Miałem niebywałą przyjemność grać w:
wilczy szaniec
car jackar
rajd na berlin
i rozliczne superprodukcje podobnej klasy.
wilczy szaniec
car jackar
rajd na berlin
i rozliczne superprodukcje podobnej klasy.
Najgorsze gry w jakie graliście
|
Miałem niebywałą przyjemność grać w:
wilczy szaniec car jackar rajd na berlin i rozliczne superprodukcje podobnej klasy.
21-05-2012, 19:42
Z tych "superprodukcji" to chyba tylko Maluch Racer...
Kolego, Ty tak na poważnie ?
21-05-2012, 20:29
Oczywiście, że na poważnie (;
Anyway, najgorszą grą w jaką miałem okazję zagrać jest jakaś zgroza dołączana do płatków śniadaniowych. Do dziś nie wierzę, że moich kolegów to bawiło...

→ **Dane wejściowe**:
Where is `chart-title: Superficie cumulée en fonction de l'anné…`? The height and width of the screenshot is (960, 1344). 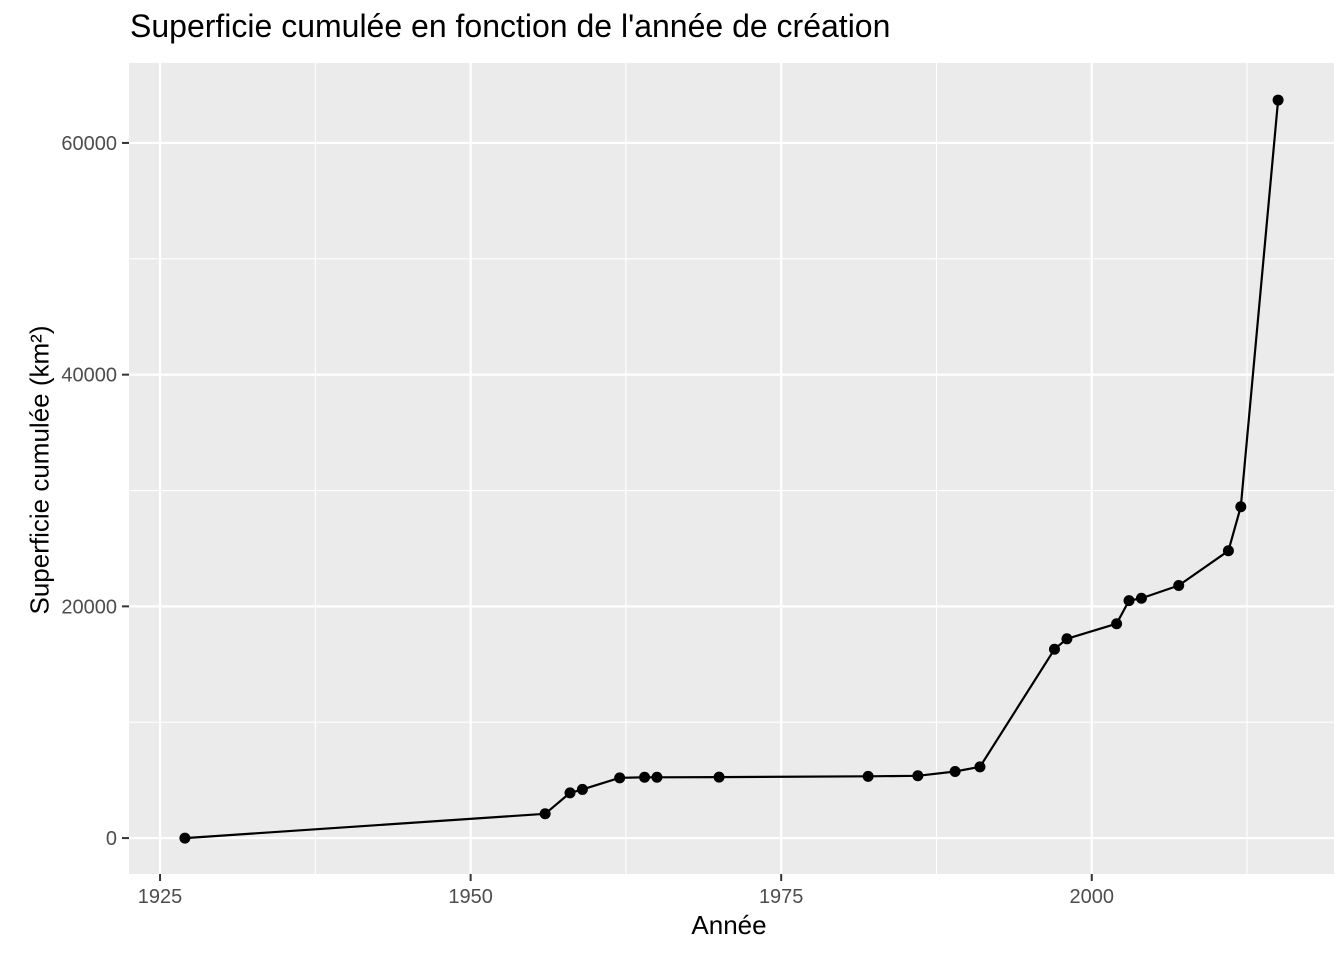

→ **Zadania do wykonania**:
• a. Proszę wymienić wszystkie gry, których tytuły podano w tekście o najgorszych grach.
• b. Którą grę ostatnia wypowiedź w tekście o najgorszych grach wskazuje jako najgorszą, w jaką przyszło zagrać jej autorowi?
• c. Proszę przepisać z tekstu o najgorszych grach fragment, który otwierają słowa zawierające „Najgorsze gry w”, a zamykają słowa „berlin i rozliczne superprodukcje podobnej klasy.”.

→ **Odpowiedzi do zadań**:
• a. wilczy szaniec, car jackar, rajd na berlin, Maluch Racer

• b. Grę dołączaną do płatków śniadaniowych.

• c.
Najgorsze gry w jakie graliście
|
Miałem niebywałą przyjemność grać w:
wilczy szaniec car jackar rajd na berlin i rozliczne superprodukcje podobnej klasy.